A single number is the answer here: how many lines below include "Locate"?

(Source records)
:::

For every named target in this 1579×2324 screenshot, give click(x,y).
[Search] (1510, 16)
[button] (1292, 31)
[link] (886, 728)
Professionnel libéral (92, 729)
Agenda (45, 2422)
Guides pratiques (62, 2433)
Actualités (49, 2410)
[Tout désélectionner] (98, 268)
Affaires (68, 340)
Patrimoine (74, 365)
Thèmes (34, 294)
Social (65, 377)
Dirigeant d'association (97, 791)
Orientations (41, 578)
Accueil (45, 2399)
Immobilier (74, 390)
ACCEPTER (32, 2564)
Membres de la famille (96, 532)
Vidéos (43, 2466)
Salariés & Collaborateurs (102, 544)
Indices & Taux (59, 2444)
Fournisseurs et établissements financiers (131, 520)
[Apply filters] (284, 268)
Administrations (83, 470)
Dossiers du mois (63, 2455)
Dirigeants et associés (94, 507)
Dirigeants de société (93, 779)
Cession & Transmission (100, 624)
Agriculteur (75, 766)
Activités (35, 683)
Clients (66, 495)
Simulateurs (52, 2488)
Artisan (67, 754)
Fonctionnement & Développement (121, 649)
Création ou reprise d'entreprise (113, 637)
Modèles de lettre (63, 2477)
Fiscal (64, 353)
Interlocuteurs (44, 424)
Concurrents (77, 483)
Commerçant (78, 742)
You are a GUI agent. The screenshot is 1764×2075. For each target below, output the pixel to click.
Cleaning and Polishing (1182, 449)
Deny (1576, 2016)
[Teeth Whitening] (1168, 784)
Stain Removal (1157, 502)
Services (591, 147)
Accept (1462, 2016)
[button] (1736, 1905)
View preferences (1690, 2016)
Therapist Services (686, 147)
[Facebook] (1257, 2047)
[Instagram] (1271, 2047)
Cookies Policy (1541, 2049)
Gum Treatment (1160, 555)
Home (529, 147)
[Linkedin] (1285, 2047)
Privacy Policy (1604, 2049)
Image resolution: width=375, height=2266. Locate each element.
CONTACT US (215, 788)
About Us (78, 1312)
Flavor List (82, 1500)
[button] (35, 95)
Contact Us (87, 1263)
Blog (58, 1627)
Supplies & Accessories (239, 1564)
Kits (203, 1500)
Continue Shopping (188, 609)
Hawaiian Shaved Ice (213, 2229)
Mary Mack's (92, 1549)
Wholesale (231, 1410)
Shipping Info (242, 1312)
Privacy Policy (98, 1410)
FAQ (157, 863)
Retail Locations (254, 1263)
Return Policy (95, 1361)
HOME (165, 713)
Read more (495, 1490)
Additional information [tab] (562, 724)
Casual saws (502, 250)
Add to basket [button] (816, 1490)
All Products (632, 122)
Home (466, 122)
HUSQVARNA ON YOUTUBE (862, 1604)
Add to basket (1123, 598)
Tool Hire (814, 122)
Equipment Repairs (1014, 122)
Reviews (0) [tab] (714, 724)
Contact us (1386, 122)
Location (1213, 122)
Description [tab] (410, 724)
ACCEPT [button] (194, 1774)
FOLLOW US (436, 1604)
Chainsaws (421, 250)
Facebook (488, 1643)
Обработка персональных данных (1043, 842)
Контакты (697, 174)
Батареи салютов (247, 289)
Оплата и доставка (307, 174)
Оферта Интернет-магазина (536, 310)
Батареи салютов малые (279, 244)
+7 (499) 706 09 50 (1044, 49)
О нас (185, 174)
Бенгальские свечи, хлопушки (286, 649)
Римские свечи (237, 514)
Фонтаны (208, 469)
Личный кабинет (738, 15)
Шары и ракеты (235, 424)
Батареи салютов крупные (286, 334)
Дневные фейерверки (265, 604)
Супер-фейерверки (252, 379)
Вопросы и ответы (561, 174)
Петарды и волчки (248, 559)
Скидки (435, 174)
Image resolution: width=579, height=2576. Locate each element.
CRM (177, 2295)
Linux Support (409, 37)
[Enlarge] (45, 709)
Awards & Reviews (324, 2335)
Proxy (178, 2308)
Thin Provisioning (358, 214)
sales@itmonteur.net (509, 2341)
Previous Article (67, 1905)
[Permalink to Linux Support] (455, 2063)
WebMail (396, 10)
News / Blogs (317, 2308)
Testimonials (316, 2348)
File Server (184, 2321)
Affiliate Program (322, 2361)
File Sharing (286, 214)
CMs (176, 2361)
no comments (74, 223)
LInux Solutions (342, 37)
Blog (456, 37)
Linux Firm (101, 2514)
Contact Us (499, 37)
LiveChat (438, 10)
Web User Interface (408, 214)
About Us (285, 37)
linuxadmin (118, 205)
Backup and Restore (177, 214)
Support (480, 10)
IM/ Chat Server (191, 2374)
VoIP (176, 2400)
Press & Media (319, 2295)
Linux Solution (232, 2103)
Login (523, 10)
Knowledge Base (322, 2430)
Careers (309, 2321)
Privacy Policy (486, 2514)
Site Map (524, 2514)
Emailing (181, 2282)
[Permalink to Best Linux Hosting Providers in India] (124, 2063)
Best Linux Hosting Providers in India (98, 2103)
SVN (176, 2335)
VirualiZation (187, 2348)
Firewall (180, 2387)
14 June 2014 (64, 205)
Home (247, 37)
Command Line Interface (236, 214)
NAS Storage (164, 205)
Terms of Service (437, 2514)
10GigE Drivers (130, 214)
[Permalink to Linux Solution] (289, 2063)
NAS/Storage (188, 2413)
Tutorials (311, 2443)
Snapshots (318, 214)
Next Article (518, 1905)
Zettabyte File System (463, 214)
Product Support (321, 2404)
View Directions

:::

▶ Response area
2